■ What needs to be done: Find the line with "The image size is (844, 519)." in the data below. Repeat it and every line after it exactly, but not the pictures.

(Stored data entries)
········
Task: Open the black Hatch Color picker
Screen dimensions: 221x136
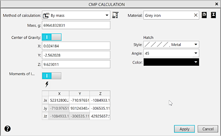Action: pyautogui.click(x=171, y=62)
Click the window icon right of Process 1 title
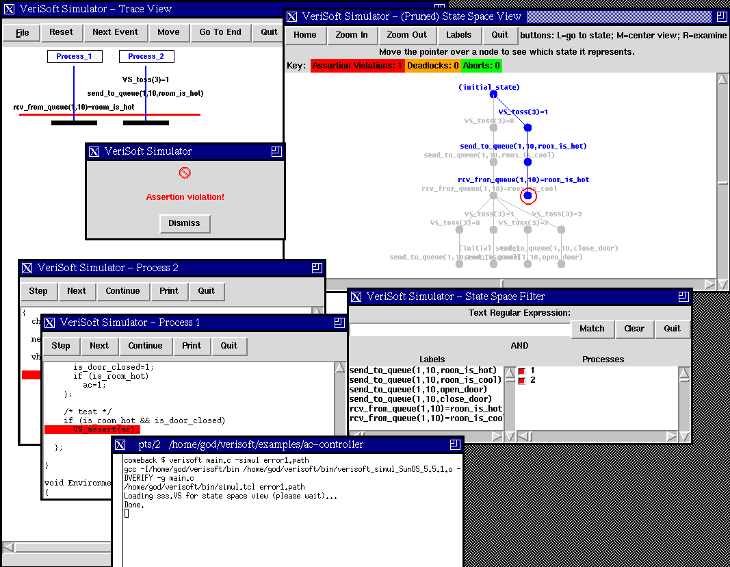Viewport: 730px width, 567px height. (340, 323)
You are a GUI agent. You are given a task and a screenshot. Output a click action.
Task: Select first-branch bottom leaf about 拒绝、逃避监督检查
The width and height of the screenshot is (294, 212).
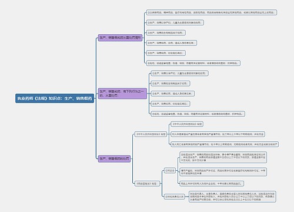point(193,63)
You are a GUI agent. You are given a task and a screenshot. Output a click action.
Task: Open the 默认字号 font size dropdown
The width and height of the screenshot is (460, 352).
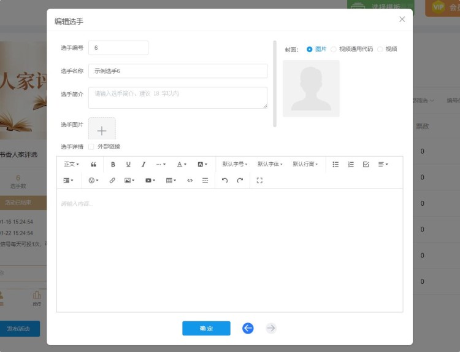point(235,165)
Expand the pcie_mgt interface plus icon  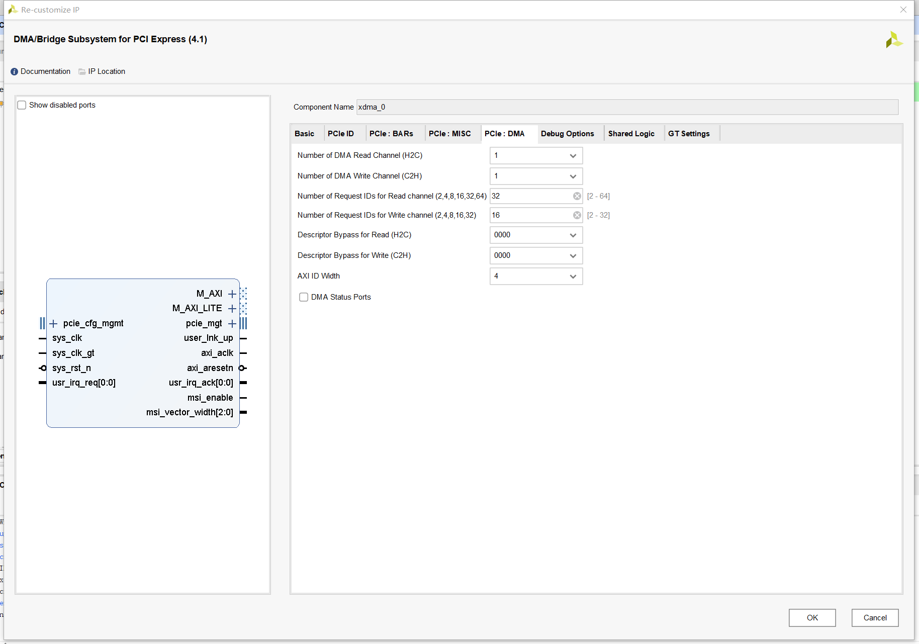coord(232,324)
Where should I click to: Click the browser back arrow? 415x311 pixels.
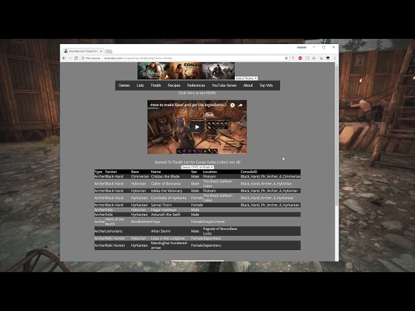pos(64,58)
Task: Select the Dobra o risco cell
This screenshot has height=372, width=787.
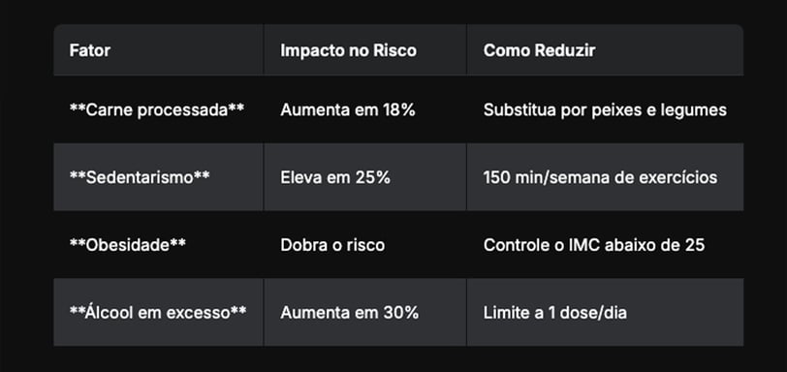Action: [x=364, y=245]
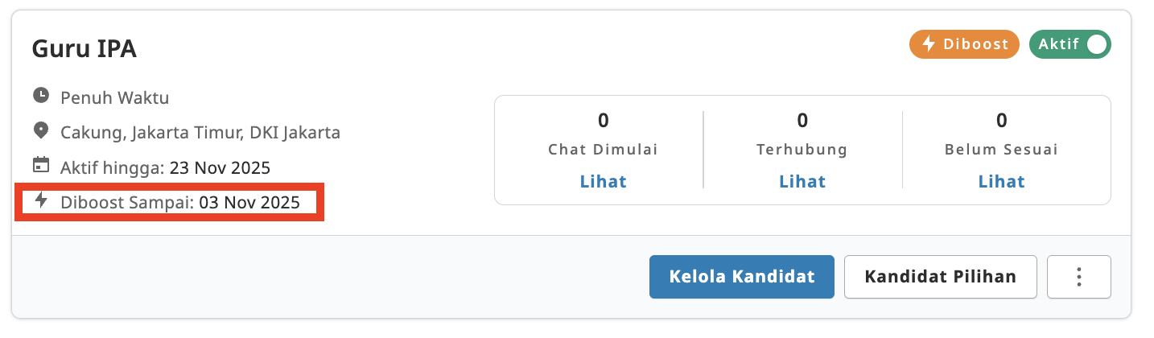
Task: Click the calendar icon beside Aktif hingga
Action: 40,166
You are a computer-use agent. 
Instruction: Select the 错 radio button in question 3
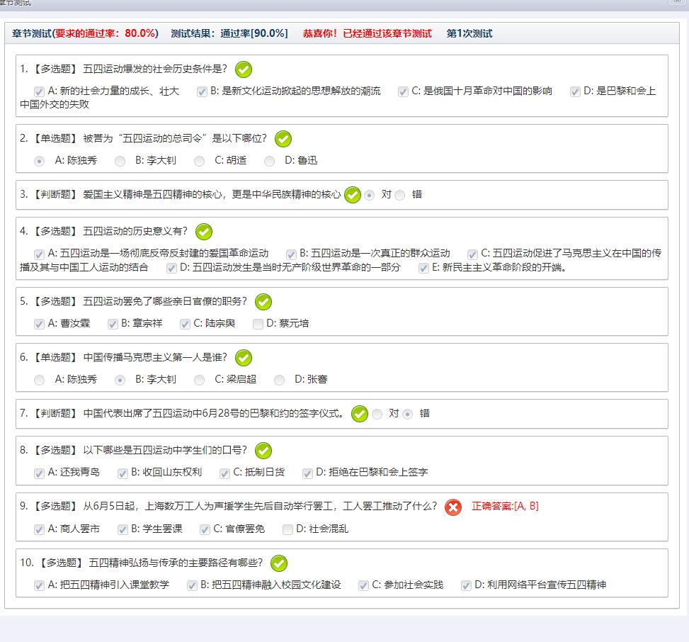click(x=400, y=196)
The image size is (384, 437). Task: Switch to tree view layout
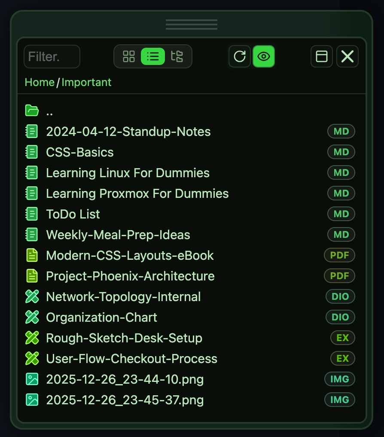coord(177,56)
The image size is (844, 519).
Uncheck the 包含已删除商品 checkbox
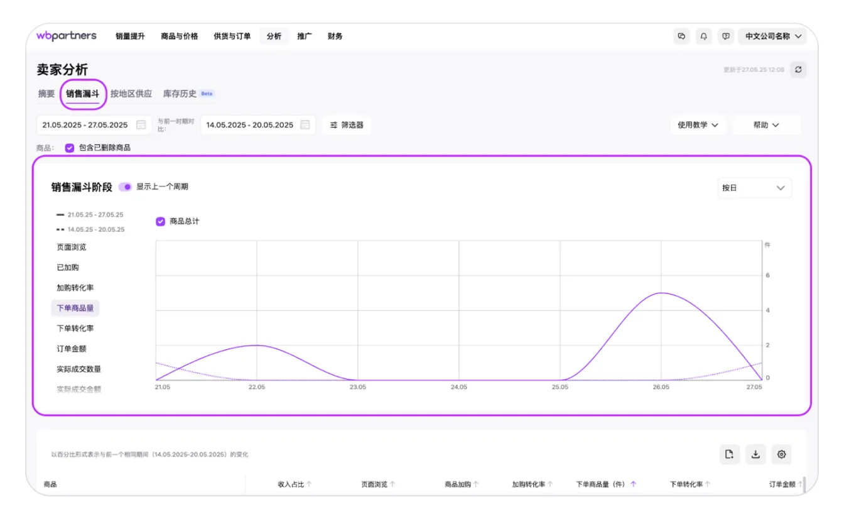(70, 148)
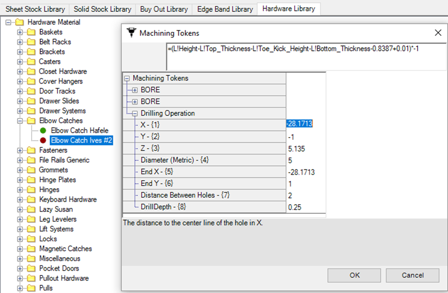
········
■ Solution to this exercise:
The image size is (844, 519).
Uncheck the 包含已删除商品 checkbox
(70, 148)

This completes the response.